Drug education went digital this week when “Choices for Life” swapped the live stage for a live online presence. The show, organised by the Scottish Crime and Drug Enforcement Agency, traditionally used DJs, drama and the most popular bands to get its message on drugs and other harmful behaviours to P7 pupils before they move up to secondary school.
But the SCDEA, along with partners Education Scotland, the Scottish Government, and Young Scot, took the policy decision earlier this year to move the event onto Glow, the national schools intranet, so that its message could reach a wider age-group - P7-S6, and be tailored according to age and stage.

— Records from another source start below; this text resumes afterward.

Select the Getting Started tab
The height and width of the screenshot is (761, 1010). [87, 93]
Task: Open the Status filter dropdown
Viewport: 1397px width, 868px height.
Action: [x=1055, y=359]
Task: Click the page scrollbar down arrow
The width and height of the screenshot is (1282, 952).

A key element of the new event, which was held on Monday and Tuesday, was audience interactivity and participation through the Glow Chat system, allowing pupils and teachers to post questions, comments and remarks. Break-out sessions were timetabled in for class discussions and feedback on short film dramas, questions on alcohol and a real “life story”, while studio guests prepared their responses to the online questions.

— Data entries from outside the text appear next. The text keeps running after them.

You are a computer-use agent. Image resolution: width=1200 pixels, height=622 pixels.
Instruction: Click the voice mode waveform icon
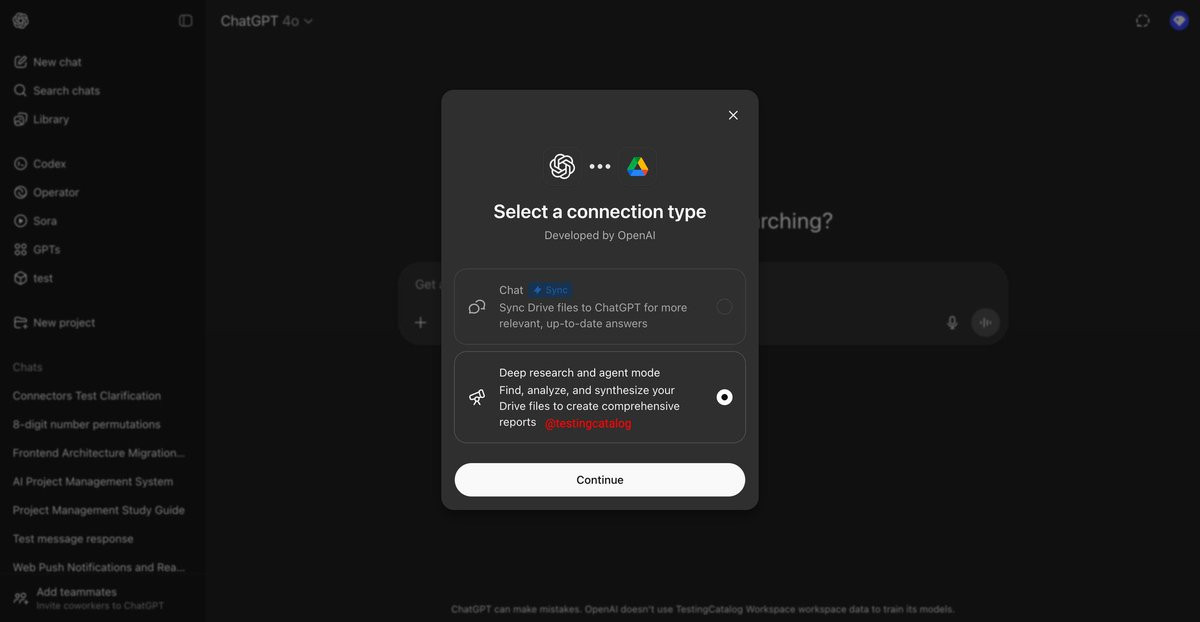985,322
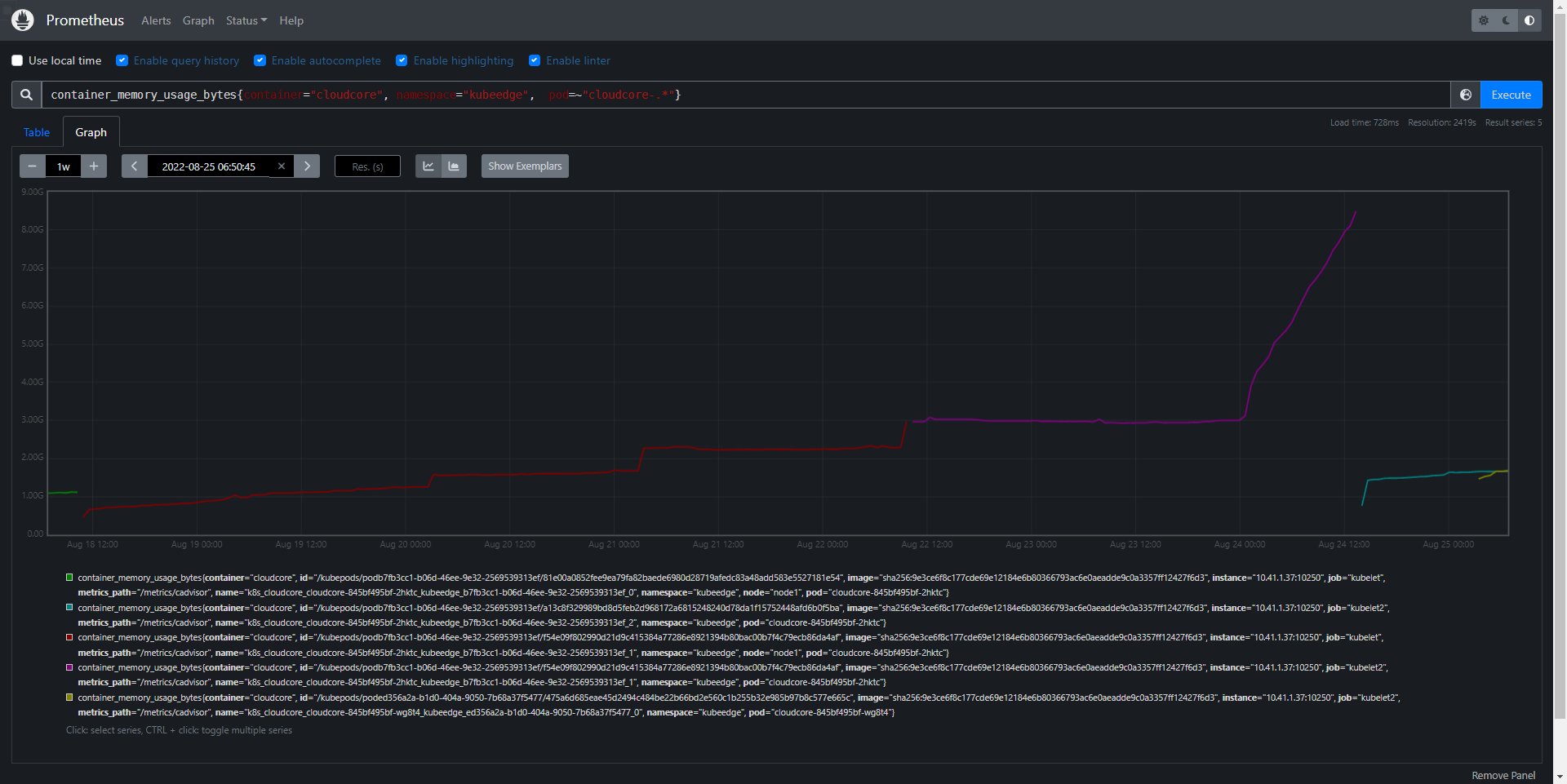The height and width of the screenshot is (784, 1567).
Task: Click the forward chevron to view later time
Action: point(308,166)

Detective Inspector Tommy Crombie, national drugs co-ordinator at SCDEA, explained that the event was delivered as a Web Stream on 500 or 810 kb per second, depending on the receiving capability of the local authority.

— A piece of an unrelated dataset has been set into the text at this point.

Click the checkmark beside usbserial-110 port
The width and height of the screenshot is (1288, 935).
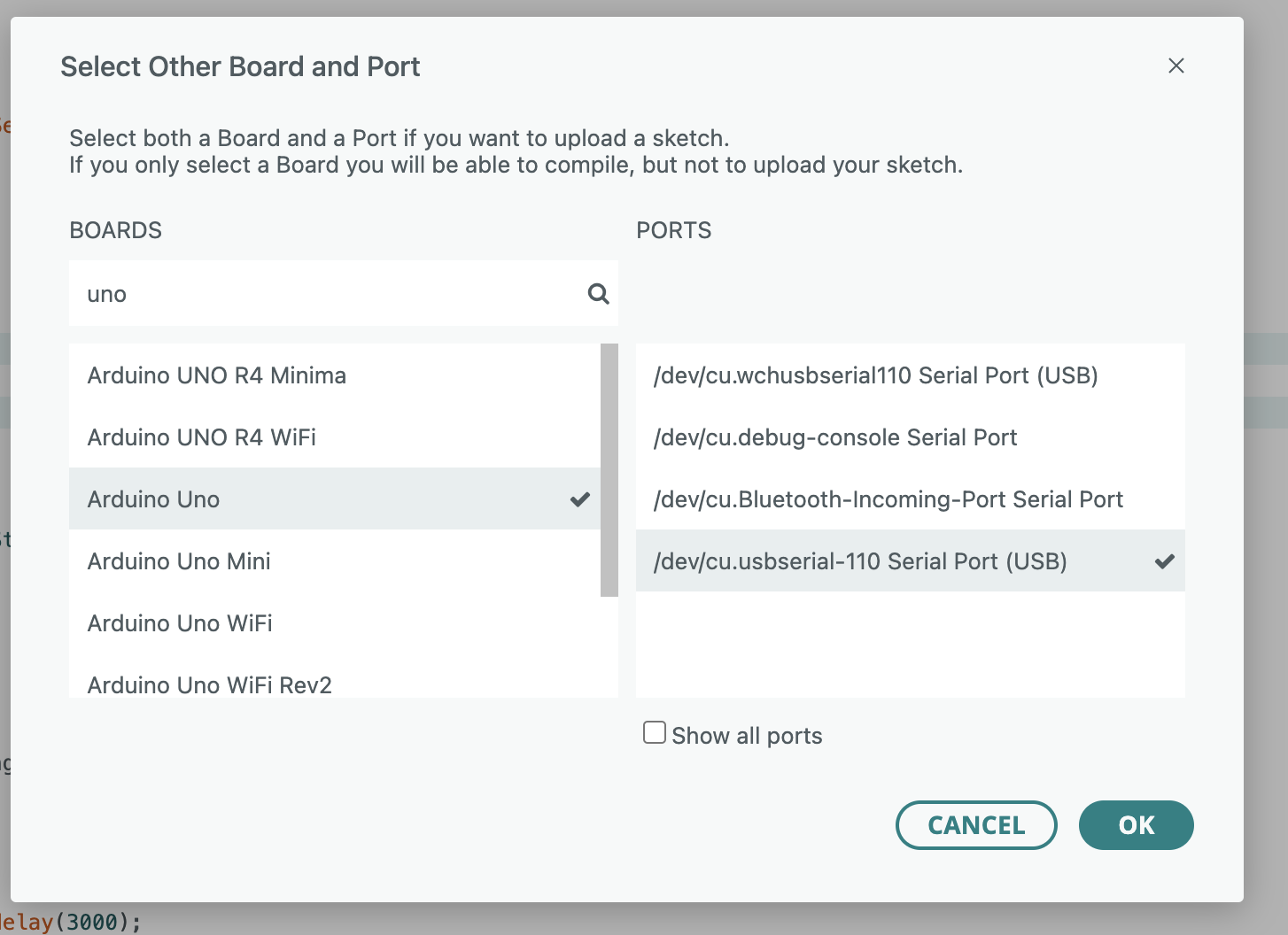[x=1164, y=561]
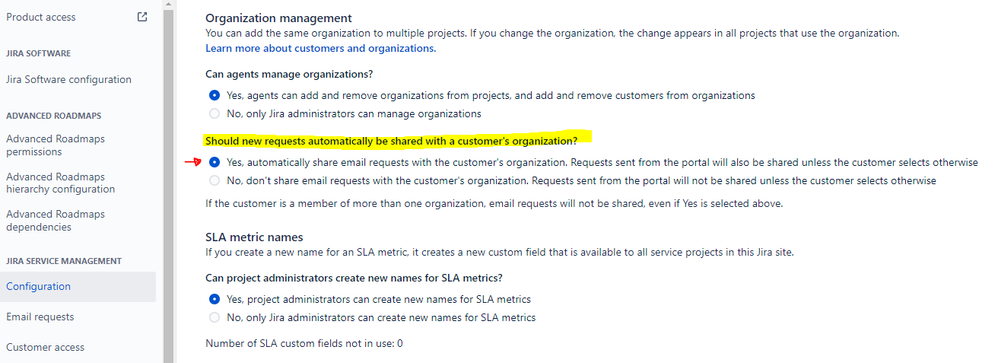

The original plan, he told TESS, was to deliver it via a Glow Meet session, which would have allowed people to watch the images and chat at the same time. But that idea was rejected because the whole process would have been “clunky” and the images not very “smooth”.
The Glow system, however, will permit the event to be re-run for schools or classes that missed it. A Choices for Life website is currently under development, which will provide additional teaching resources and content.